Her grin disappears, and for a second, I wonder if she’ll materialize a knife out of thin air. Instead, she stops walking and squints up at me. “Anyway, you haven’t seen me in my club fit.”
“Oh!” It never occurred to me that Chela Hidalgo might go out clubbing, but why not?
“And you…Galanika.”
I know it’s more a formality, her saying it, like some part of an ancient ritual. But what does it mean to be an initiate of the great Healer? I barely know, can barely claim it. Yet, somehow, it’s true. And over the past twenty-four hours, the truth of it has been gradually washing over me, bit by bit. I don’t really understand it, but that doesn’t mean it’s not who I am.
“You already know that. You told me,” I point out. “Anyway, come on, man,” I say in a rough approximation of her cool-breeze voice. “There’s a lot going on, and we don’t have much time.”

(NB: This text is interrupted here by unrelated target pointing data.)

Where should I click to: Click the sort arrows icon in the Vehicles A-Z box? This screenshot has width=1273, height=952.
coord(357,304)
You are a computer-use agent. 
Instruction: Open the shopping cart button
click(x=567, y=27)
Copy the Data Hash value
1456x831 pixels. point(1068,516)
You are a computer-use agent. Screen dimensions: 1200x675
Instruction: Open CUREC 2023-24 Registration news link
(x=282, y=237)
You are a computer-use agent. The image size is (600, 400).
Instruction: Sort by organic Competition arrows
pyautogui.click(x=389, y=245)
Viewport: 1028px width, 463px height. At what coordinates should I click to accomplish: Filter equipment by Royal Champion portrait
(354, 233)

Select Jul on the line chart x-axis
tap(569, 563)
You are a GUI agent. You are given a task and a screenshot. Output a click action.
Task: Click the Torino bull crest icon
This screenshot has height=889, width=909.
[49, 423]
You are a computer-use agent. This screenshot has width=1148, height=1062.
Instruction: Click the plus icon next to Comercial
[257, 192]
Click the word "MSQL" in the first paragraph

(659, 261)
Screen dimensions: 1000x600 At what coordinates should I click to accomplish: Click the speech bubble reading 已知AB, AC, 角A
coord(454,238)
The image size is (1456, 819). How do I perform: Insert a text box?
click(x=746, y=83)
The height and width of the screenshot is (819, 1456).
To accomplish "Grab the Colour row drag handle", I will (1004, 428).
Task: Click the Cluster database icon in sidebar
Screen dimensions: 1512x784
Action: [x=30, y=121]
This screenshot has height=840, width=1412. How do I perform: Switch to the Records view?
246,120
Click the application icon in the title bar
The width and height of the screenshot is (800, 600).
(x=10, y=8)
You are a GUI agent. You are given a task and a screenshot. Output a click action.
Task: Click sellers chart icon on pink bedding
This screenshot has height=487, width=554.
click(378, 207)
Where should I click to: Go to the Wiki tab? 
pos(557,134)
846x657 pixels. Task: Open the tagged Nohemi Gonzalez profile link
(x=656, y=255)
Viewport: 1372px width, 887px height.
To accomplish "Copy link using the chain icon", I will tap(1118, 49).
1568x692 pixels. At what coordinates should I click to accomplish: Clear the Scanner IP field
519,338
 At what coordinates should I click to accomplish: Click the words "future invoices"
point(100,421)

She keeps walking, the edge of her mouth hinting at a grin again. “Look, what happened last night…It isn’t what you…” Her voice trails off. She’s either gonna talk about killing Trucks or not, but me pushing won’t help, so I just let the silence slide past.
Finally, she seems to think better of it, pushes past. “I’ll level with you, Mateo. There’s a lot I don’t know, either. A whole lot of mess is breaking out everywhere, and these old folks don’t want to say word one about it. The only person who will be straight up with me is my cousin Tolo. He and Big Moses trained me in fighting and that whole crew has my back, so that’s why I go hard for them. But Tolo’s knowledge is limited, too.”
She lets that settle in. It’s weird to think of that gangster as anyone’s cousin, even though I’ve always known he’s hers. I wonder what he knows and how he’s involved.
My unspoken question must be hanging in the air all around me. Chela says, “His dad, my tío Si, was the one who had me initiated into the society of Okanla. I’m the only one, as far as anyone knows. My dad…” Her lips curl up, teeth clenched. “The family split over it.”
“They didn’t agree on—?”
“Si didn’t ask first. It was all done in secret. So I guess I can see why my parents would be mad. But there’s plenty they refuse to talk about, like what all this means. Anyway, I’m trying to figure out whatever I can, and I’m sure you are, too.”
These are more words than I’ve ever heard Chela Hidalgo speak in all the time I’ve known her. I nod for her to keep going.
“I’m just saying…” She circles her hands around each other. Killing hands. Don’t trust her, Tía Lucia warns in the back of my mind. But I have to find out whatever I can, right? I just have to play it close, play it safe. Stay alert, that’s all.
“We’re both in this, some way or another,” Chela continues. “We should work together.”
Does working together include telling her that Gerval wants me to bring her to him? He said she’d never come if she knew. If I tell her, it’s me trusting her too much; if I don’t, I’m trusting him too much.